Le 14 janvier 1986, à la demi-étape de Gao, au Mali, on s'inquiète des conditions météo, qui sont détestables. Le matin, un mauvais vent de sable s'est levé. Thierry Sabine, l'organisateur de la course, fait le point avec le journaliste Jean-Luc Roy avant de remonter à bord de son hélicoptère. Sur ces entrefaites arrive Daniel Balavoine, à qui Thierry a promis un baptème en hélico. Daniel n'est pas très chaud, lui qui a toujours eu très peur de prendre l'avion... Il demande à Jean-Luc "Tu es sûr que tu me laisses ta place ?" avant de grimper à bord de l'Ecureuil, aux côtés de Nataly Odent, journaliste, Jean-Paul Le Fur, radio, et François-Xavier Bagnoux, un pilote expérimenté.
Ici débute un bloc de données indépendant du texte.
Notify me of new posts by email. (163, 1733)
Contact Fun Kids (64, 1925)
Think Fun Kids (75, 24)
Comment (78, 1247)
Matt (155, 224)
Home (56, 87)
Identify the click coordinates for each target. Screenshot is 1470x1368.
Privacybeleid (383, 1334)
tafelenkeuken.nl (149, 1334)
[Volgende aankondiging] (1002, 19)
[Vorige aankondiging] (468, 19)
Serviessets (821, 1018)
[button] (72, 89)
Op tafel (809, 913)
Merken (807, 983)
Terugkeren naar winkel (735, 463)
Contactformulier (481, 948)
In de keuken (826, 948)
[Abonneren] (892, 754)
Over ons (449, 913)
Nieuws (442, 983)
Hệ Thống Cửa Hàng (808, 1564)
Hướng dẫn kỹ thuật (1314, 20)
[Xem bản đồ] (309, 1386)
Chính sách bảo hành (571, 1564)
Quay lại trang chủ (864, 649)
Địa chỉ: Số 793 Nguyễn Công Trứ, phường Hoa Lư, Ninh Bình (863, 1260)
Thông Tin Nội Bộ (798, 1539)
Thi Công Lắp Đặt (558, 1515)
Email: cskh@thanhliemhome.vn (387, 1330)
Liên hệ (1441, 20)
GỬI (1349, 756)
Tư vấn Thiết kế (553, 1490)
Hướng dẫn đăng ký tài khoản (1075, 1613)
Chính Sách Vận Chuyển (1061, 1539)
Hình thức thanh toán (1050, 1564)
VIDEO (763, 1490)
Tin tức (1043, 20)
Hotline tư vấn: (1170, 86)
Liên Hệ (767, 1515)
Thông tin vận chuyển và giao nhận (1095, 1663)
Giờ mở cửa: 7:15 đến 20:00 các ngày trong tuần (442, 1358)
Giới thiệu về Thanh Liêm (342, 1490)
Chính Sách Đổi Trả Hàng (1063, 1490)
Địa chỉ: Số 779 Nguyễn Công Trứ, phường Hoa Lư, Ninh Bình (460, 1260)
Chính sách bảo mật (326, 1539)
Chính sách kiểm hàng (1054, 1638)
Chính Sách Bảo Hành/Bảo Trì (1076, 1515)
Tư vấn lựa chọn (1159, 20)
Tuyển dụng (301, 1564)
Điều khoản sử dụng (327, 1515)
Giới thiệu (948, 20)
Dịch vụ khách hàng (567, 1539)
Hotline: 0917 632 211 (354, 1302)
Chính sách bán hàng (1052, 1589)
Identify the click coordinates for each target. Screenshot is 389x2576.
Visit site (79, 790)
Un peu plus tard, l'hélico est obligé de se poser, la visibilité étant épouvantable. Thierry Sabine demande qu'on leur envoie des secours. Puis, pour une raison inexplicable l'hélico redécolle. Quelques minutes plus tard, il percute une dune de sable. Il n'y a aucune survivant. Daniel Balavoine aurait eu trente-quatre ans le 5 février 1986.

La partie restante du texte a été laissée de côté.